* _GOAL OF THE EXERCISE_: Word for word, copy the line that contains "You are a computer-use" and each line after it in the data below. Pictures stay out of the copy.

* _STUDY MATERIAL_:
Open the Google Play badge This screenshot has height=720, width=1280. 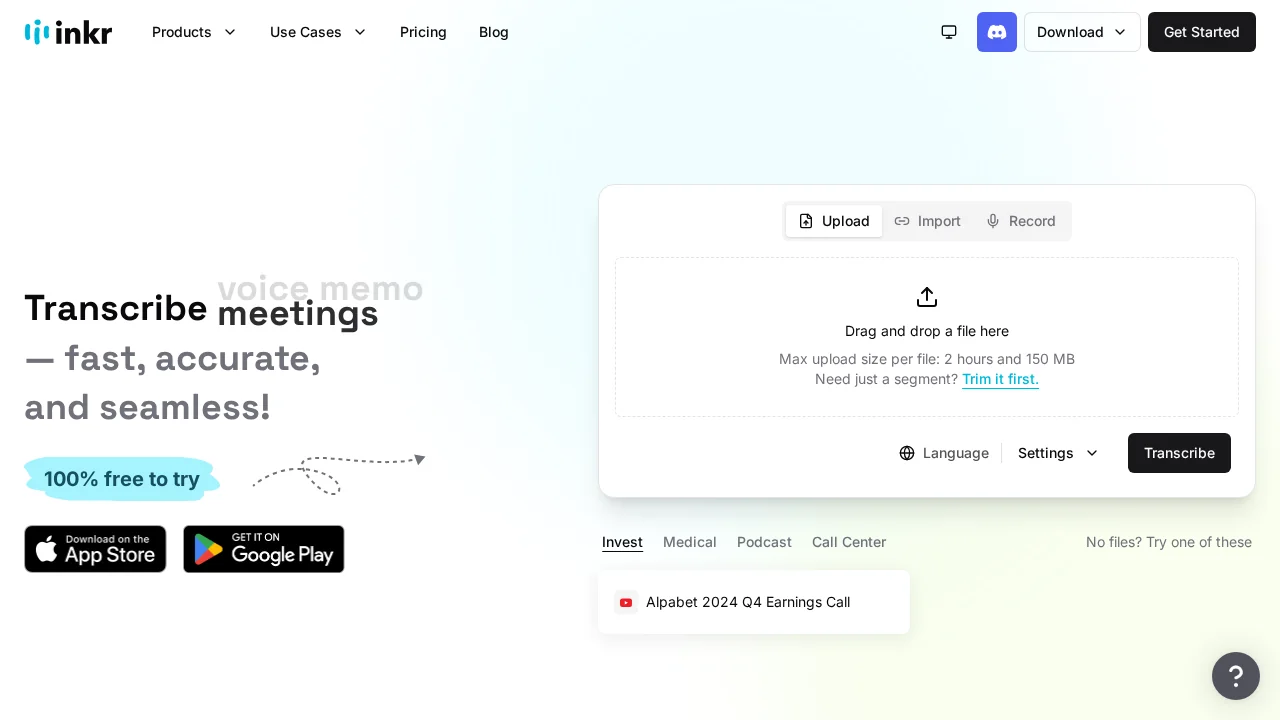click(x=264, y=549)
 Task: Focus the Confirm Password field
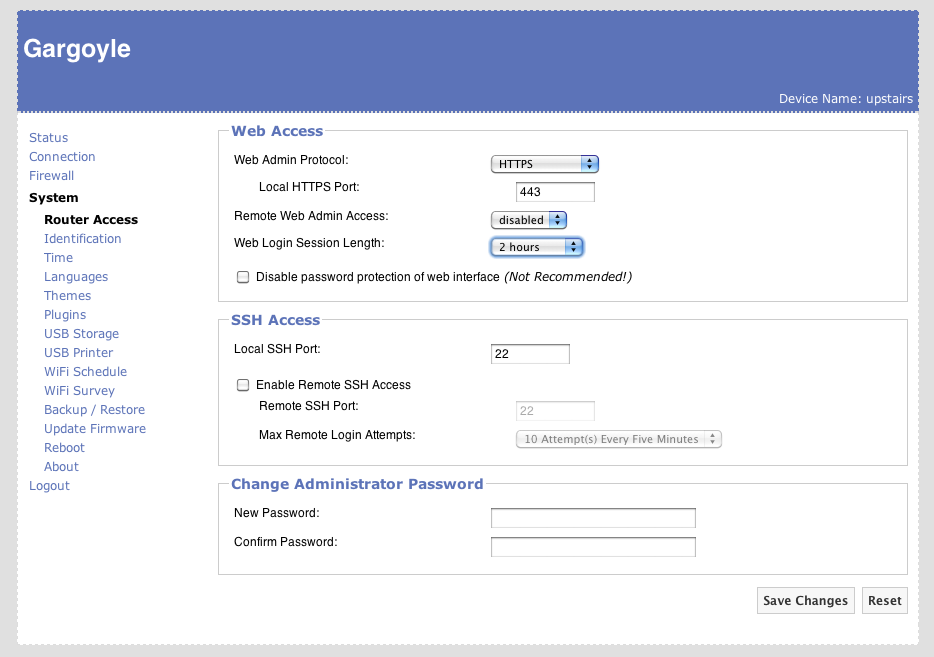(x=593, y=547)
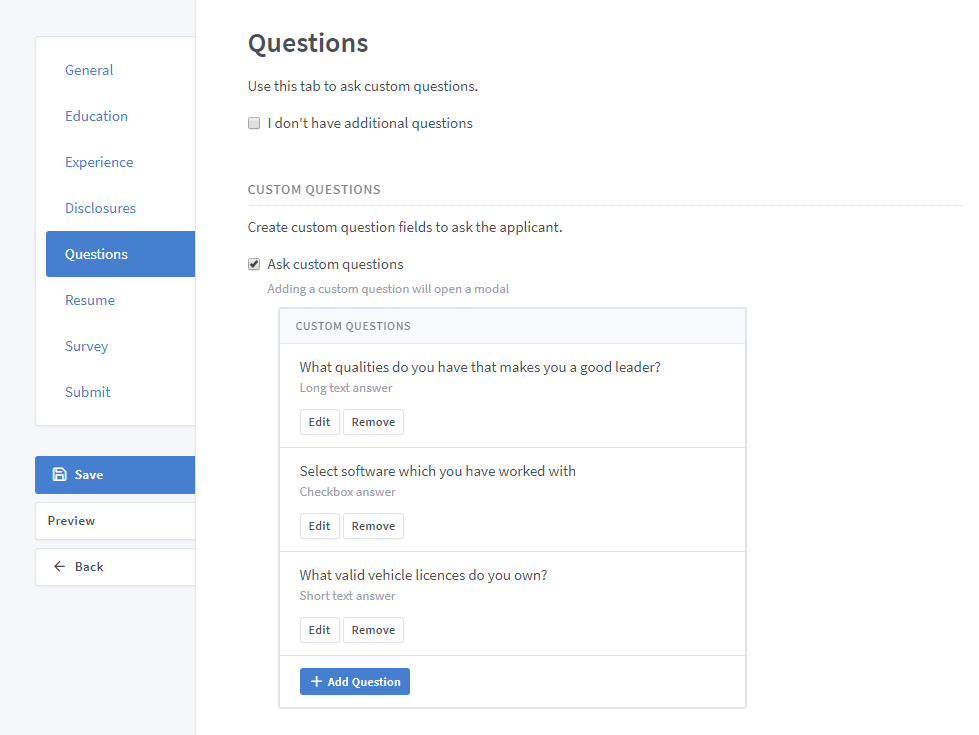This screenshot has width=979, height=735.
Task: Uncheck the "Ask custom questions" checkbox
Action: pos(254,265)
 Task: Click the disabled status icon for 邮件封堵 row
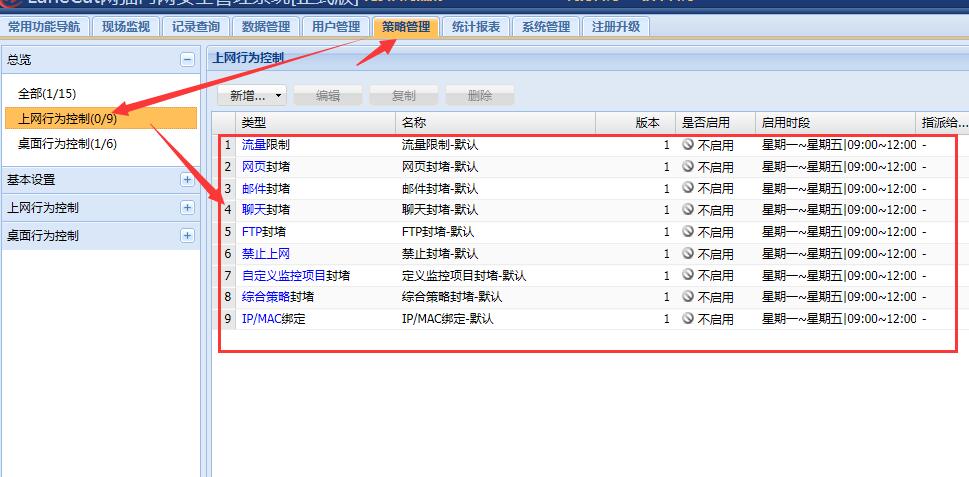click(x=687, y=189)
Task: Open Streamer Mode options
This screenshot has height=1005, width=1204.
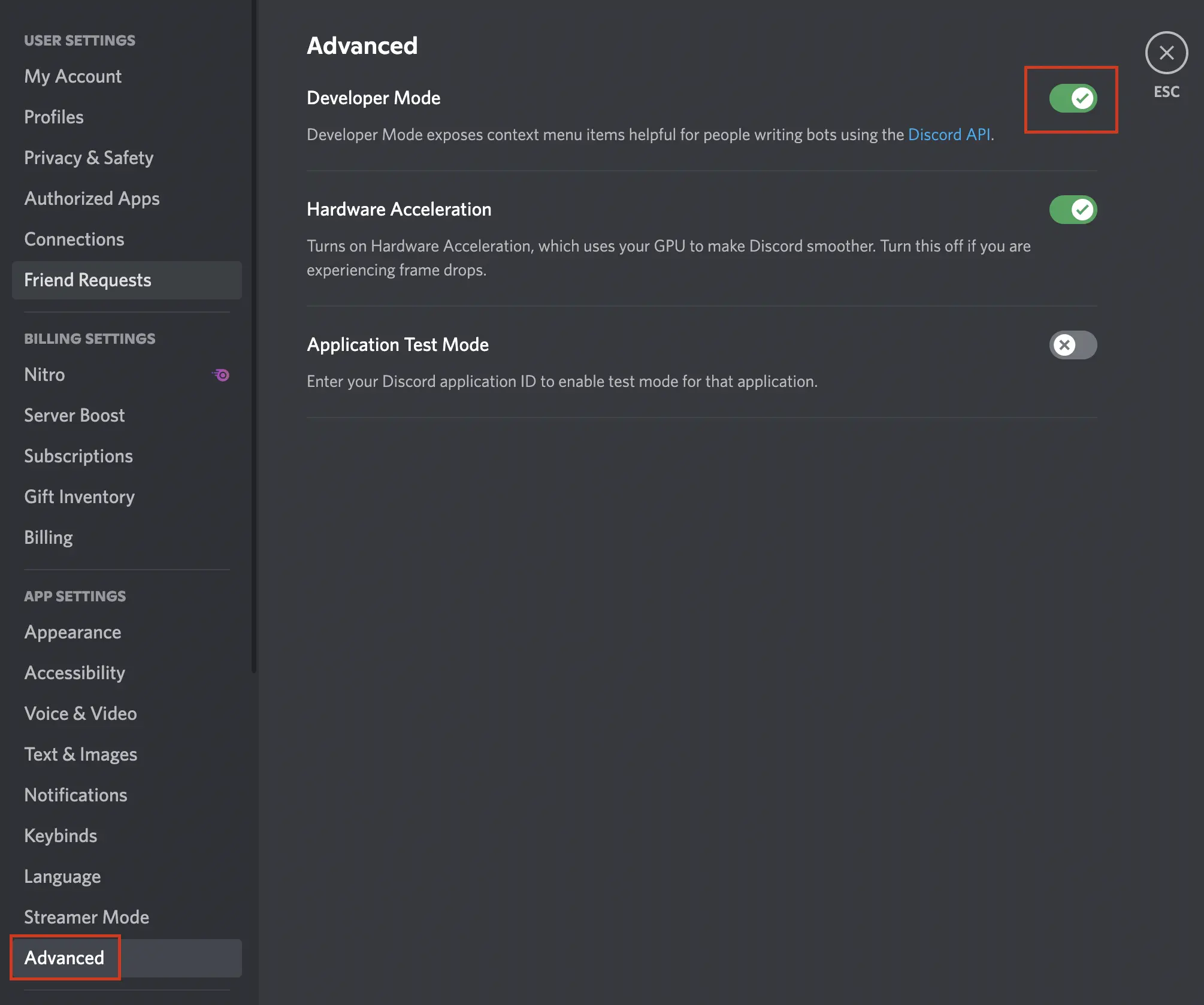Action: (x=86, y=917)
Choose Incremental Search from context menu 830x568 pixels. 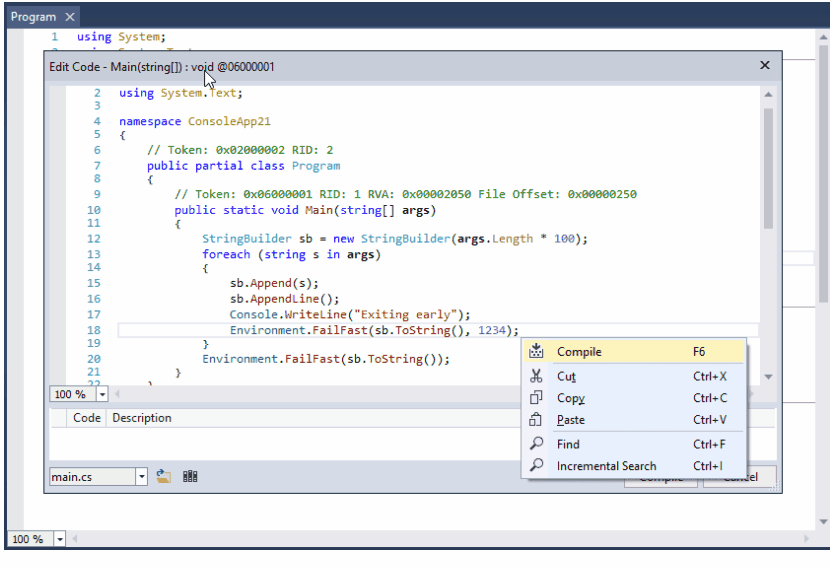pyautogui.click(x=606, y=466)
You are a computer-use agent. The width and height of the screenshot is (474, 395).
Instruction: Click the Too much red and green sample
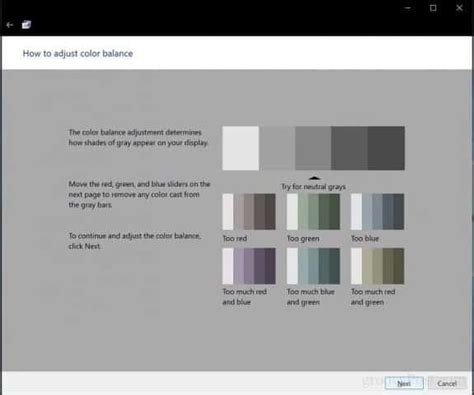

* _TASK RESULT_:
You are a computer-use agent. The width and height of the screenshot is (474, 395).
Instruction: Click the Too much red and green sample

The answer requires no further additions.